## Instructions to follow
Please return the whole listing, character for character.

——————————

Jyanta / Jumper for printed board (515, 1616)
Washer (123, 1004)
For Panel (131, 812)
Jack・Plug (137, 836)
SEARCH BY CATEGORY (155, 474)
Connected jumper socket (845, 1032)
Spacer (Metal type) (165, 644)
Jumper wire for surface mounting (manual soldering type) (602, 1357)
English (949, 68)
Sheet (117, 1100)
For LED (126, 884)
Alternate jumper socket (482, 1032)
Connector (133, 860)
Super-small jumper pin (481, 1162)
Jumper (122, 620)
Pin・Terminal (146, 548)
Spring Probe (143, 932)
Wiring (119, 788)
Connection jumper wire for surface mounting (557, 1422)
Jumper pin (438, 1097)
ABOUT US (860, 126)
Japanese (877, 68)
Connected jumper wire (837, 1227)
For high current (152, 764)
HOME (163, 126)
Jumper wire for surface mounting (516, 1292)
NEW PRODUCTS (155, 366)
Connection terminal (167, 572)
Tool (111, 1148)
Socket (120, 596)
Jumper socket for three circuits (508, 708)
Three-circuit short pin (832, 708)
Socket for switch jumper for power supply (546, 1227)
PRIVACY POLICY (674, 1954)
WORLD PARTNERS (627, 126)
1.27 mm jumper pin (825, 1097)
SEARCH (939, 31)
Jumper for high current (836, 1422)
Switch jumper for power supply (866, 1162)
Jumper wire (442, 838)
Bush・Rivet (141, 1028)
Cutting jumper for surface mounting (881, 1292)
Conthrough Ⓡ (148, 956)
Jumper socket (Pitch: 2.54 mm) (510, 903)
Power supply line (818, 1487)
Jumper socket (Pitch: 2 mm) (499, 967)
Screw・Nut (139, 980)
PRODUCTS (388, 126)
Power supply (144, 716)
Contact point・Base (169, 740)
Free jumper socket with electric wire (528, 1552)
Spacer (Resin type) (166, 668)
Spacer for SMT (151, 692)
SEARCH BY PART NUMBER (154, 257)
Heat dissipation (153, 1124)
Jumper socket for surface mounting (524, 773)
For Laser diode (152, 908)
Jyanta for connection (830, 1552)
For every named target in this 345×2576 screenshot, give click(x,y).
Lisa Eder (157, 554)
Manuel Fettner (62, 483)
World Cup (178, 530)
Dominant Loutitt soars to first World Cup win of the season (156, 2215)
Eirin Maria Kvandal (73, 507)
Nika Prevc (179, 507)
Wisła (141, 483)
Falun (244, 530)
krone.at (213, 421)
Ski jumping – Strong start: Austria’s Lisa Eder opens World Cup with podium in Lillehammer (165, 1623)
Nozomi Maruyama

——————————

## Written answer
Jyanta / Jumper for printed board (515, 1616)
Washer (123, 1004)
For Panel (131, 812)
Jack・Plug (137, 836)
SEARCH BY CATEGORY (155, 474)
Connected jumper socket (845, 1032)
Spacer (Metal type) (165, 644)
Jumper wire for surface mounting (manual soldering type) (602, 1357)
English (949, 68)
Sheet (117, 1100)
For LED (126, 884)
Alternate jumper socket (482, 1032)
Connector (133, 860)
Super-small jumper pin (481, 1162)
Jumper (122, 620)
Pin・Terminal (146, 548)
Spring Probe (143, 932)
Wiring (119, 788)
Connection jumper wire for surface mounting (557, 1422)
Jumper pin (438, 1097)
ABOUT US (860, 126)
Japanese (877, 68)
Connected jumper wire (837, 1227)
For high current (152, 764)
HOME (163, 126)
Jumper wire for surface mounting (516, 1292)
NEW PRODUCTS (155, 366)
Connection terminal (167, 572)
Tool (111, 1148)
Socket (120, 596)
Jumper socket for three circuits (508, 708)
Three-circuit short pin (832, 708)
Socket for switch jumper for power supply (546, 1227)
PRIVACY POLICY (674, 1954)
WORLD PARTNERS (627, 126)
1.27 mm jumper pin (825, 1097)
SEARCH (939, 31)
Jumper for high current (836, 1422)
Switch jumper for power supply (866, 1162)
Jumper wire (442, 838)
Bush・Rivet (141, 1028)
Cutting jumper for surface mounting (881, 1292)
Conthrough Ⓡ (148, 956)
Jumper socket (Pitch: 2.54 mm) (510, 903)
Power supply line (818, 1487)
Jumper socket (Pitch: 2 mm) (499, 967)
Screw・Nut (139, 980)
PRODUCTS (388, 126)
Power supply (144, 716)
Contact point・Base (169, 740)
Free jumper socket with electric wire (528, 1552)
Spacer (Resin type) (166, 668)
Spacer for SMT (151, 692)
SEARCH BY PART NUMBER (154, 257)
Heat dissipation (153, 1124)
Jumper socket for surface mounting (524, 773)
For Laser diode (152, 908)
Jyanta for connection (830, 1552)
For every named target in this 345×2576 screenshot, give click(x,y).
Lisa Eder (157, 554)
Manuel Fettner (62, 483)
World Cup (178, 530)
Dominant Loutitt soars to first World Cup win of the season (156, 2215)
Eirin Maria Kvandal (73, 507)
Nika Prevc (179, 507)
Wisła (141, 483)
Falun (244, 530)
krone.at (213, 421)
Ski jumping – Strong start: Austria’s Lisa Eder opens World Cup with podium in Lillehammer (165, 1623)
Nozomi Maruyama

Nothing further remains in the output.